The plot itself, a doctor has come up with what appears to be a way to cure mutants and the main team trying to find a new way by taking an old path. Aren't anything new or that inventive from a plot standpoint.
Yet that's okay as Whedon isn't out to reinvent the wheel here, a trap I think too many new to comic writers all into. His story while not anything revolutionary, is compelling because he puts interesting twists on them.
I've seen stories before about someone thinking they found a cure for the mutant gene, yet none that seem to offer this personal of a response from everyone. Usually in the past such stories focused on one or two mutants, who just wanted to look normal
Here there is that element of course, but there is the reaction by some of being labeled a disease. Which though only a short piece in the comic so far, caused an interesting thought process. Because it caused me to wonder, what if there was a drug or process that made everyone "normal" or like most everyone else?
That would be a scary thought, if the mob rule of normalcy had the power to shift people they feel are different around to their way of thinking or life. Imagine if you are just an extremely smart person, which intimidates many of those around you. Or perhaps like where I live aren't into the "outdoor life" (hunting, camping etc.) which makes me a bit of an oddball.
If such a thing was possible, I wonder whether others might consider trying to make me more their sense of normal. For my own good, and so I would fit in of course. Which just puts an entirely different spin on the whole mutant oppression thing, that I had never really thought of before.
A good element to Whedon's run, is that I haven't read more than an issue or two here and there of any X-Men book in probably over a decade. Yet so far Whedon has managed to use the history in such a way that it in intriguing to me, like wondering if the animosity between Emma and Kitty is something with history. Or perhaps if this is something Whedon himself invented this because the characters are such mirror images of each other.

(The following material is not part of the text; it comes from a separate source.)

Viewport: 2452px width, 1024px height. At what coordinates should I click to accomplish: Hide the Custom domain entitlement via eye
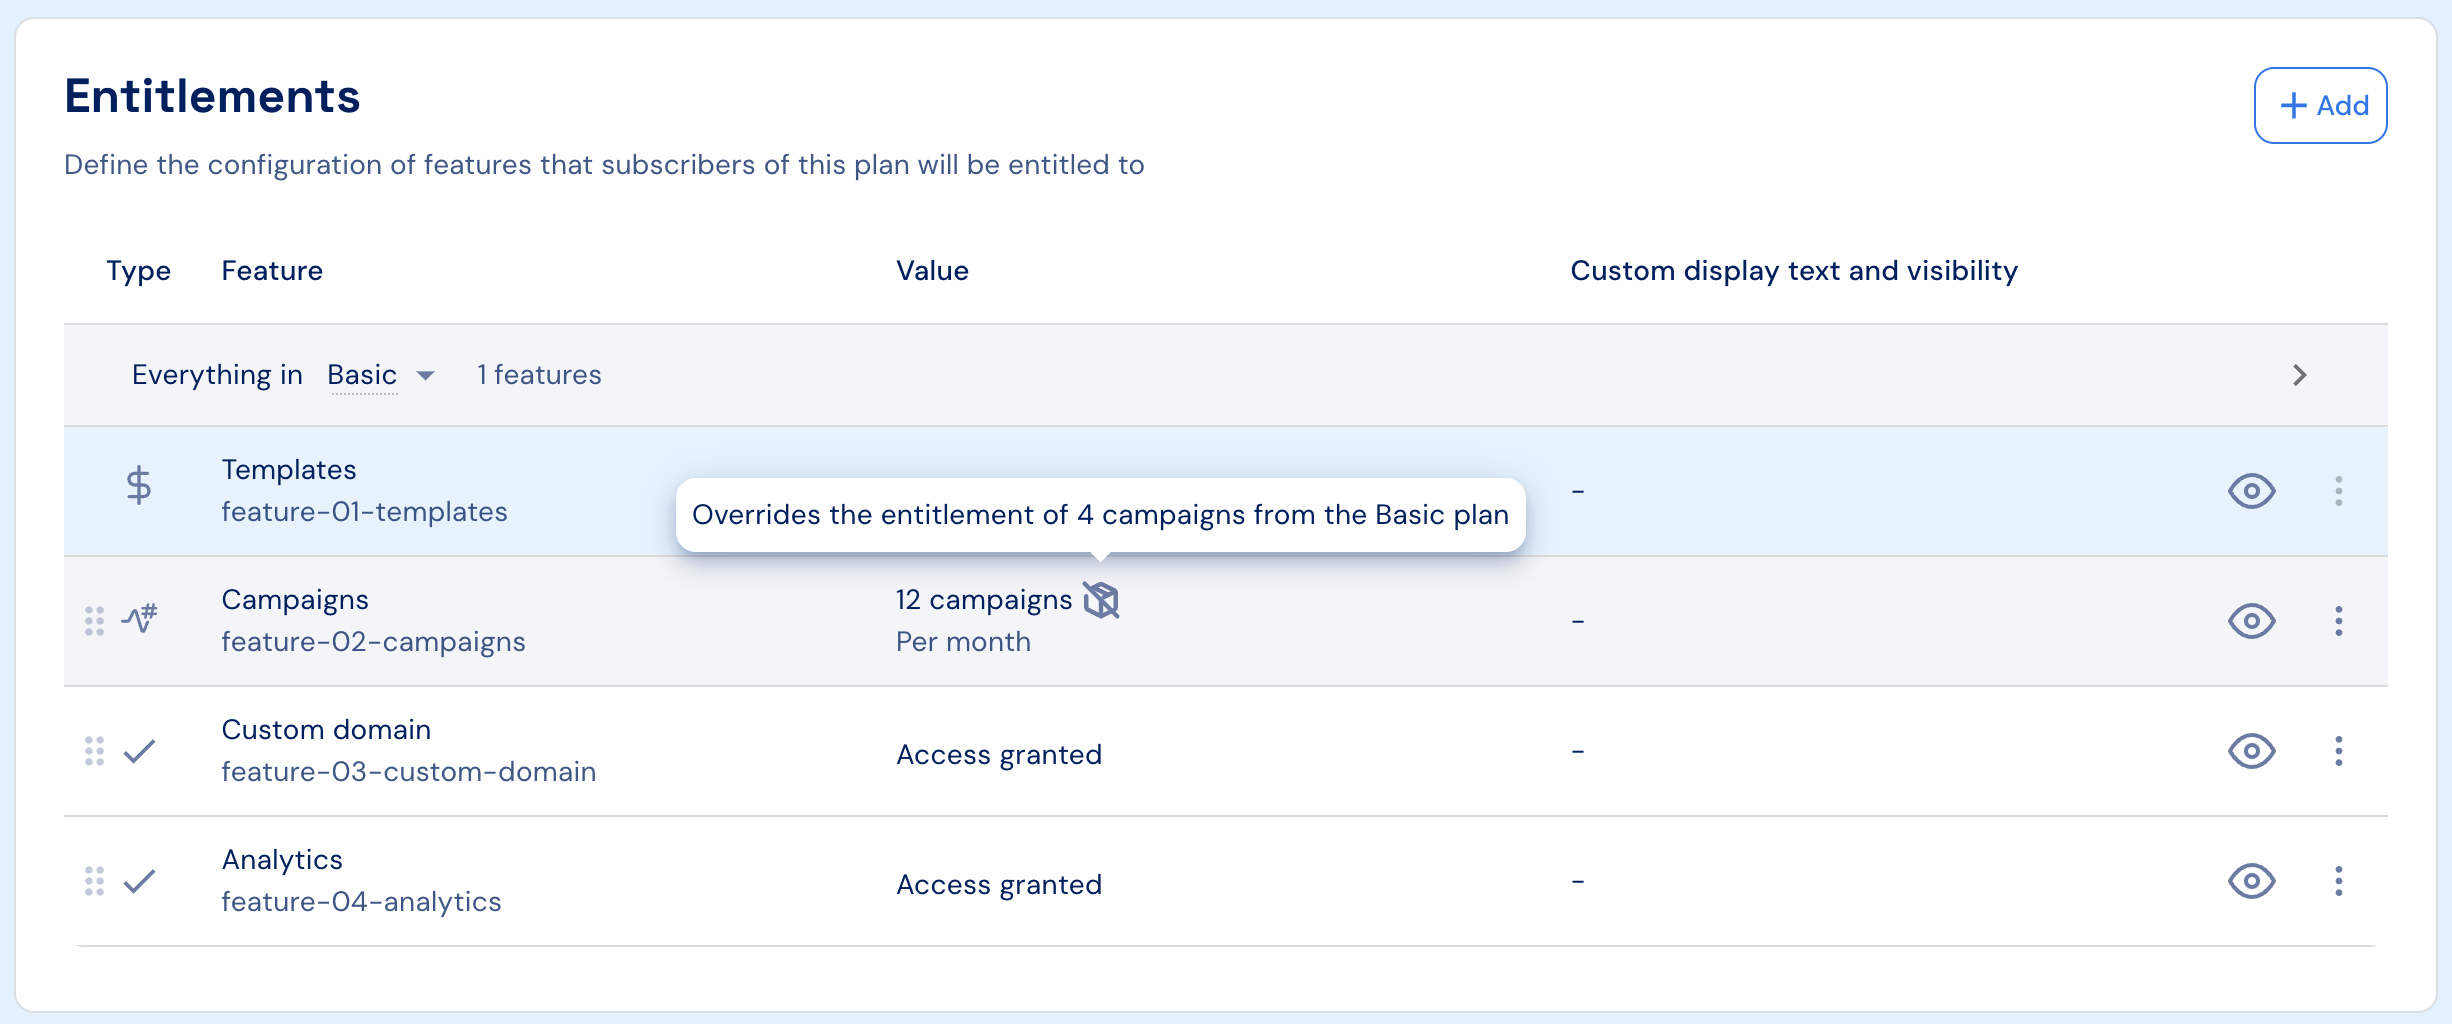click(2252, 751)
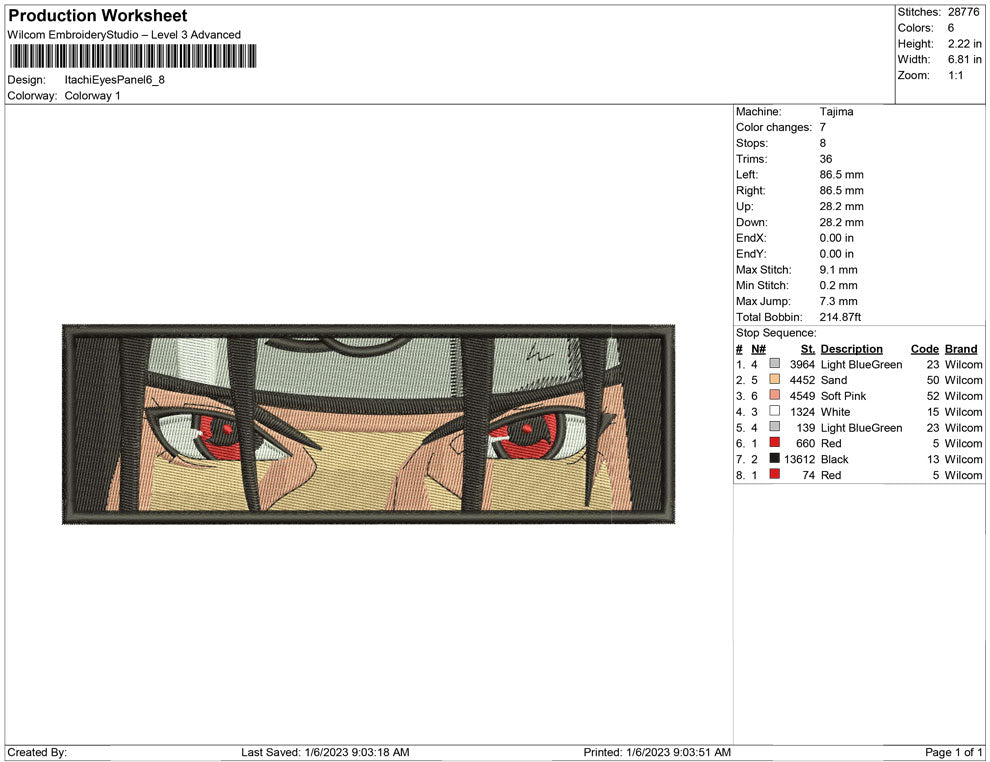Image resolution: width=990 pixels, height=762 pixels.
Task: Click the Soft Pink color swatch
Action: coord(774,396)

Whichever it is it works quite well and puts a very interesting dynamic into the mix.
One thing that I found myself doing when reading this, was to try to equate the characters to Whedon's Buffy tv series characters. Which on one level is kind of fun, and even easily doable in this instance. With Cyclops= Giles, Kitty=Willow, Wolverine=Buffy, Anya=Emma, and Beast=Xander being easy touchstones.

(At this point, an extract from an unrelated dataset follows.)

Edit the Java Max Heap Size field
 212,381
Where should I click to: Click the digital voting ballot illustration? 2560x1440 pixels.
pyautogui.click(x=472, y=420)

Yet that's not really fair to Joss as a writer, thinking he can only write certain character types, and not really fair to myself as a reader. Mainly because if I pay more attention to what I think those characters would be like in relation to that, I don't allow them to be like they truly are displayed.
Cassaday's art is quite attractive, with very defined looks for each character and has created a vibrant world. His scene breakdowns could use some work, especially in the action scenes which are stiff and very stagnant. Still his use of facial expressions and body language are high above what I see in 90% of mainstream artists.
I still find myself very surprised to be reading an X-book, even more so one in the monthly pamphlet format which I thought I'd sworn off. Yet each month I feel the need to get it, rather than wait for the trade, because there is an anxiousness to see what happens next. Something I haven't felt in a very long time.